Tomamos la carretera dirección sur, hacia Aljezur. A la derecha, fueron apareciendo los desvíos hacia las diferentes playas: Amoreira, Arrábida… Cada una estaba separada por cabos austeros de rocas, acantilados que fragmentaban y protegían. La estampa era siempre hermosa.

En lo alto de una colina apareció el castillo de Aljezur y las casas blancas, como un pueblo andaluz, que nos recordaron que Algarve significaba “el occidente”, el oeste de al-Ándalus. La permanencia de los musulmanes en la zona durante siglos se expresaba en los nombres de los pueblos, en la agricultura, en la configuración de las poblaciones.

El trayecto hacia Sagres era de un espeso bosque sobre ondulantes colinas, como un oleaje geológico. Abundaban los pinos, en algunos tramos los eucaliptos, y cuando aparecían los alcornoques siempre estaban despojados de su piel de corcho.

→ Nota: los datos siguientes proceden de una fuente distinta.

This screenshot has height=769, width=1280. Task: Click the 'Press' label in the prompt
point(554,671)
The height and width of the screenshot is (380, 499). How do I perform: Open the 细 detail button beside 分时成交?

La carretera se acoplaba al terreno y trazaba continuas curvas, sin peligro, que me mantenían atento a la conducción y obligaban a controlar la velocidad. Mejor, porque nos ayudaba a disfrutar del paisaje. En un tramo advertían del mal estado del firme causado por las raíces de los árboles que lo habían rizado. Balanceaban el coche y en un despiste podían causar un accidente.

Íbamos hablando de Enrique el Navegante y de su escuela de navegación de Sagres, de sus expediciones y de los hitos geográficos de la época de los Descubrimientos, de la inmensa riqueza y prestigio que dieron a Portugal.

Antes de alcanzar Sagres el paisaje se hizo más duro. Conducíamos por una plataforma de granito y la vegetación era tímida, como si se escondiera de todos los tesoros que acaparaba.